“If you can’t measure it, you can’t manage it”
The success and growth of digital marketing can be explained by a number of factors: its effectiveness compared to traditional marketing, its ability to reach highly targeted audiences, and the benefit of being able to accurately measure ROI from all digital marketing channels. But it’s this last factor which is perhaps the biggest reason why digital marketing spend has grown exponentially in recent years, namely because marketers can measure in minute detail the exact impact of their activity.
All this is made possible by precise metrics that are far more accurate than trying to measure traditional (offline) marketing activities. There are a whole host of different metrics that can be analysed, which span multiple digital channels.

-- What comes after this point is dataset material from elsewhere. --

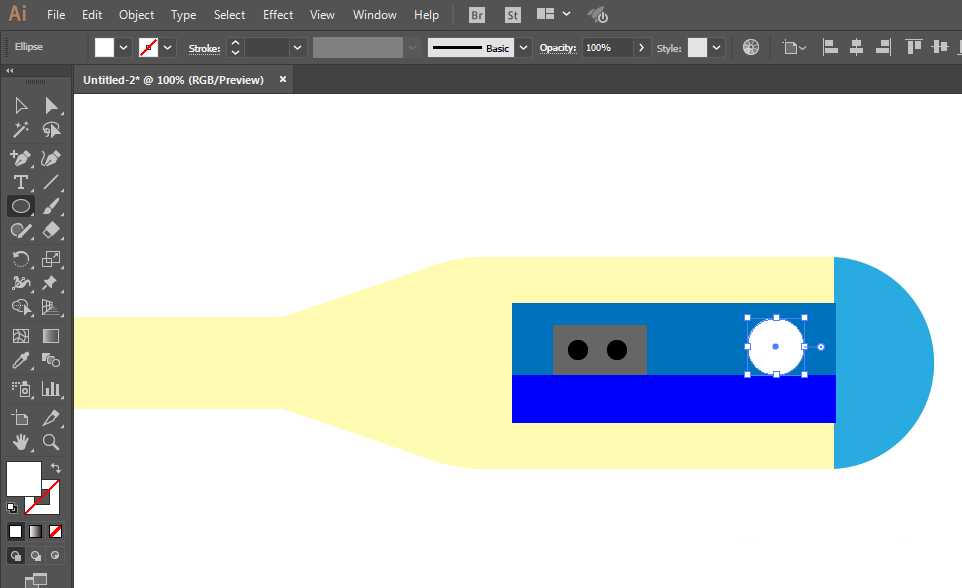Set paint mode to None
962x588 pixels.
click(x=55, y=532)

However, it first makes sense to define what exactly is meant by the term Digital Marketing Metrics.
Digital marketing metrics are used to measure how successful your marketing strategies are. The metrics you decide to use will depend on your marketing goals, but they should all help you to measure the performance and value of your campaigns on either a low or high level. Many organizations use these metrics to establish KPIs for employees or suppliers, for example, they may set a KPI of a minimum conversion rate of 2% across a specific channel.
Why are Digital Marketing Metrics Important?
Without digital marketing KPIs, it can be difficult to know whether your online activities are actually generating results. And even if you know your efforts are bringing in sales or boosting your web presence, you might not be aware of all the ways your strategy could be improved if you’re not tracking metrics.
Digital marketing metrics help you to stay competitive in an ever-changing space. You’ll be able to keep an eye on strategies that are no longer performing as they should and produce better sales forecasts depending on historic seasonal dips in traffic. KPIs will also help you to set better targets and realistic goals for your team, giving you something to aim for when devising your next big campaign.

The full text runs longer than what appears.